## EXERCISE
Count the lines below that contain the word "Given", and reply with that number alone.

[RECORDS SHOWN — start]

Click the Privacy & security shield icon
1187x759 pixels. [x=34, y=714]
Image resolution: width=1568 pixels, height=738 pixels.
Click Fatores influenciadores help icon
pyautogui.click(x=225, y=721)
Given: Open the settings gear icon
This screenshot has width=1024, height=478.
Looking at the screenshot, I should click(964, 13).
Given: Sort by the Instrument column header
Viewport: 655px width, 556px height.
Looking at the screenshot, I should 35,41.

[RECORDS SHOWN — finish]
[RECORDS SHOWN — start]

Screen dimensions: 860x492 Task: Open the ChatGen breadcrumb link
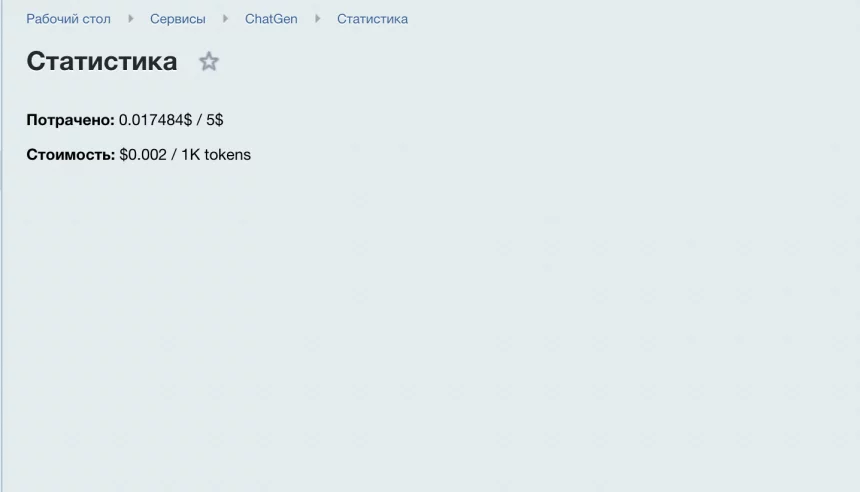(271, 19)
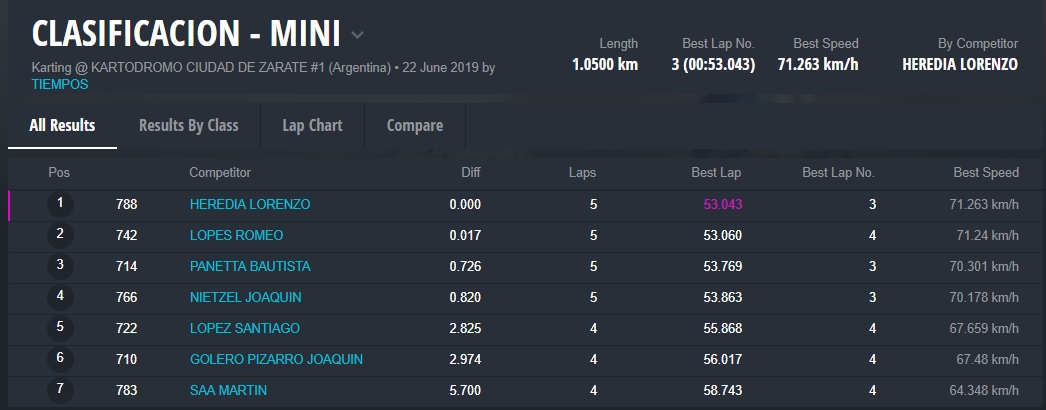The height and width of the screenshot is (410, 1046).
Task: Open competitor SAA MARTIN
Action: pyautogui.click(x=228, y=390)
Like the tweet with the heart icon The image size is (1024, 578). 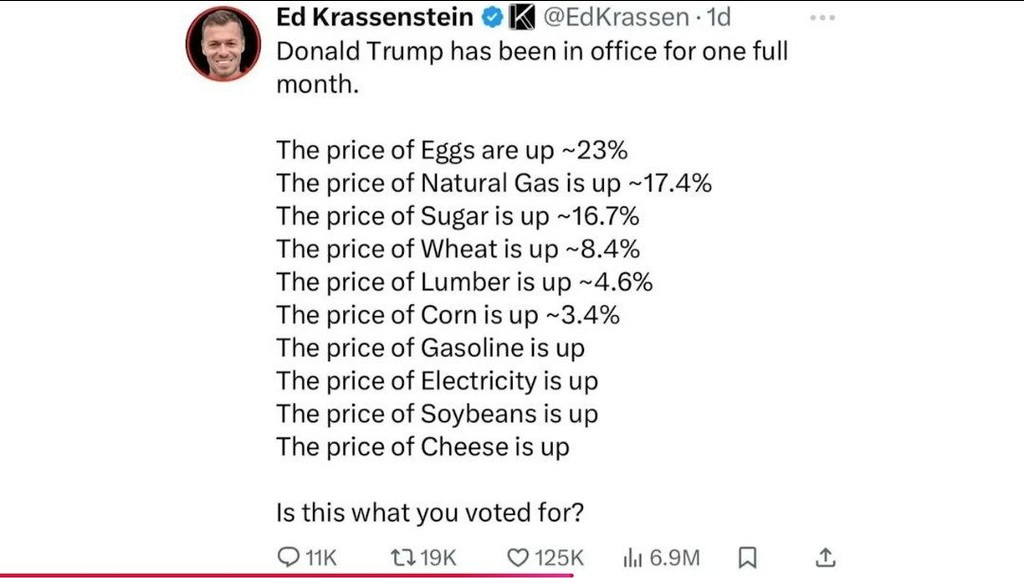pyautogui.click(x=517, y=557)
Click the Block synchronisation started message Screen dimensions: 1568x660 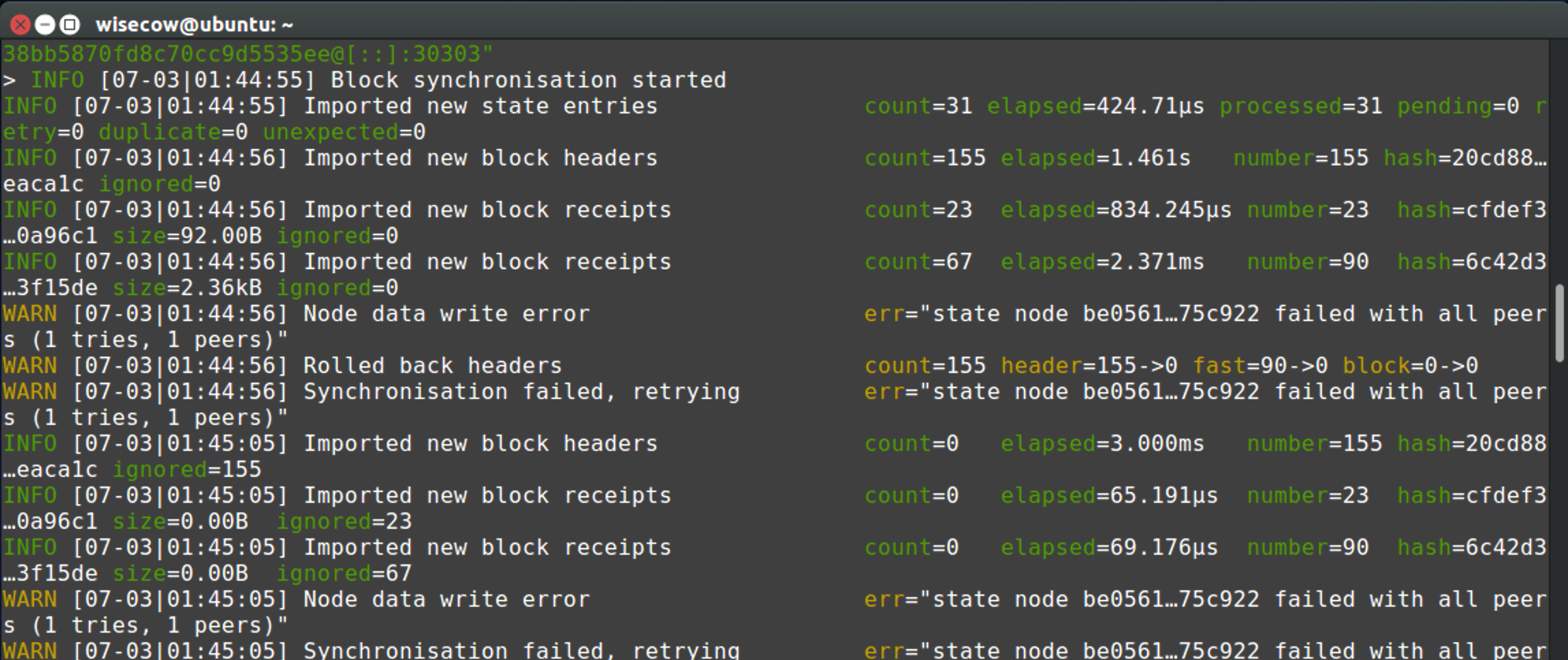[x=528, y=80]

[RECORDS SHOWN — finish]
[RECORDS SHOWN — start]

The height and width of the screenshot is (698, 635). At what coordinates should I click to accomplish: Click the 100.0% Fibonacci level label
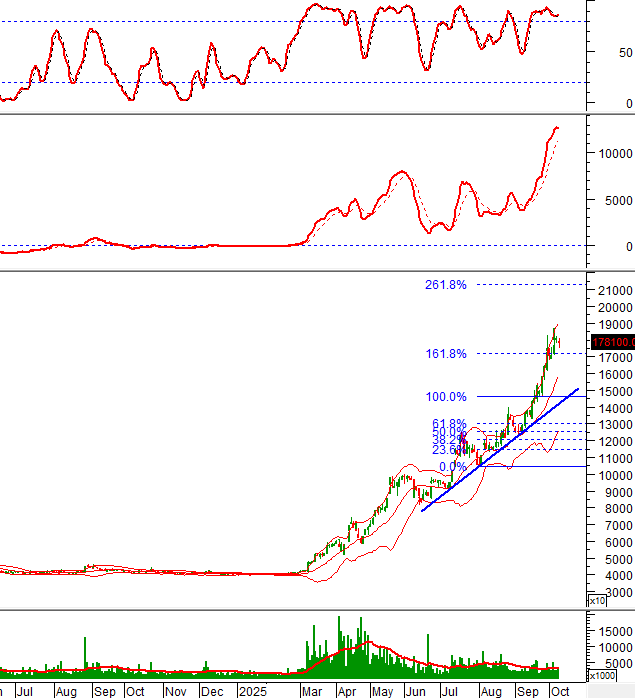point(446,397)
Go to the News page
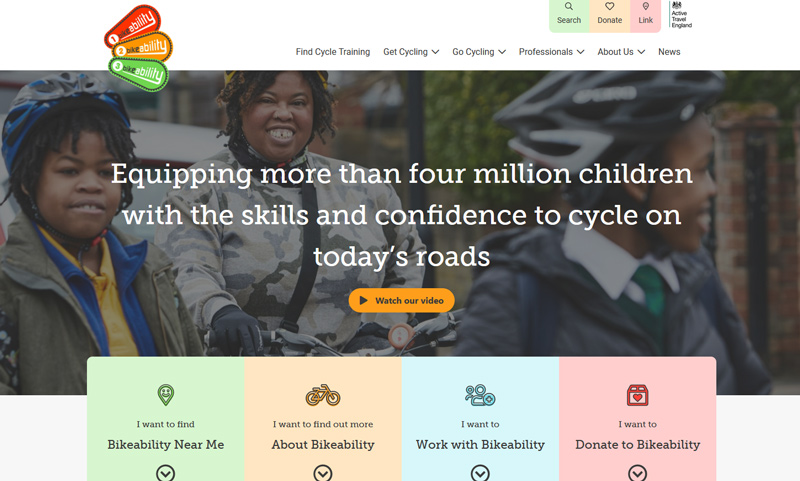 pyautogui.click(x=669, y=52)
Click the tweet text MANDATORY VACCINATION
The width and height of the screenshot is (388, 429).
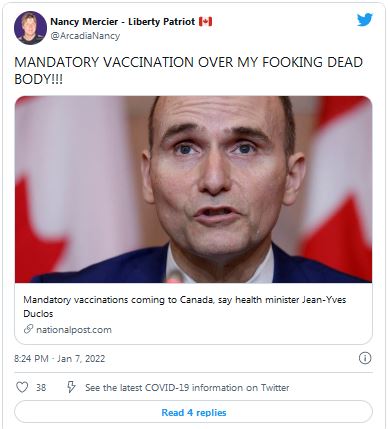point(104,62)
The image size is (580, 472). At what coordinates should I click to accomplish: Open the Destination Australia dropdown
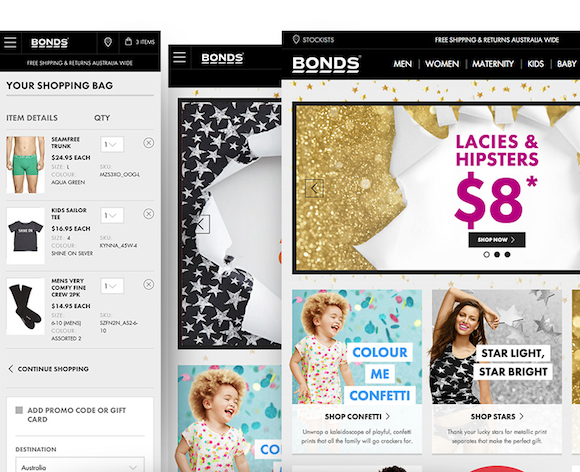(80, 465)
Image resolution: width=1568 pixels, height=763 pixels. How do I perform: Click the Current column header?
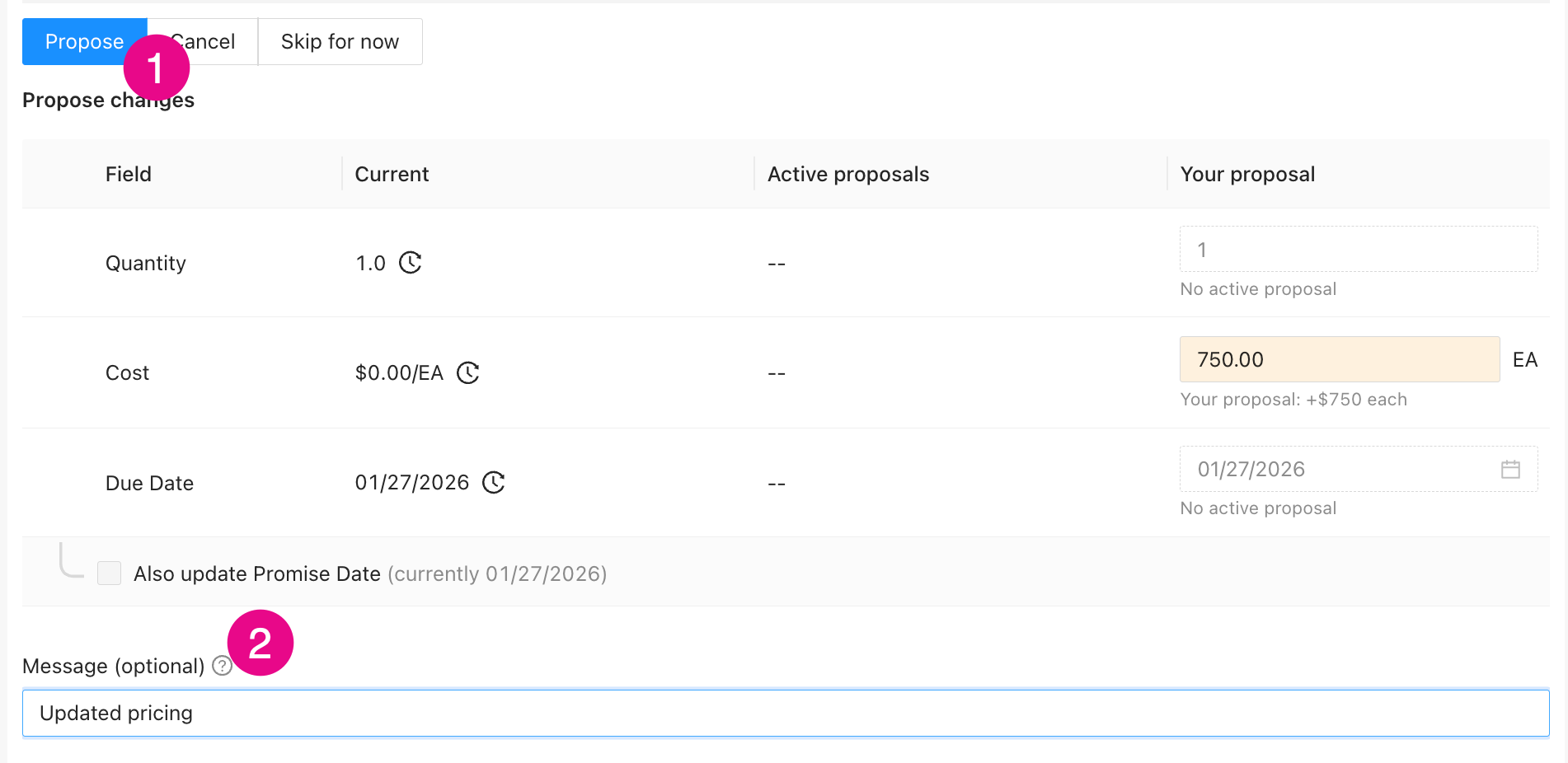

[RECORDS SHOWN — finish]

## TASK ANSWER
2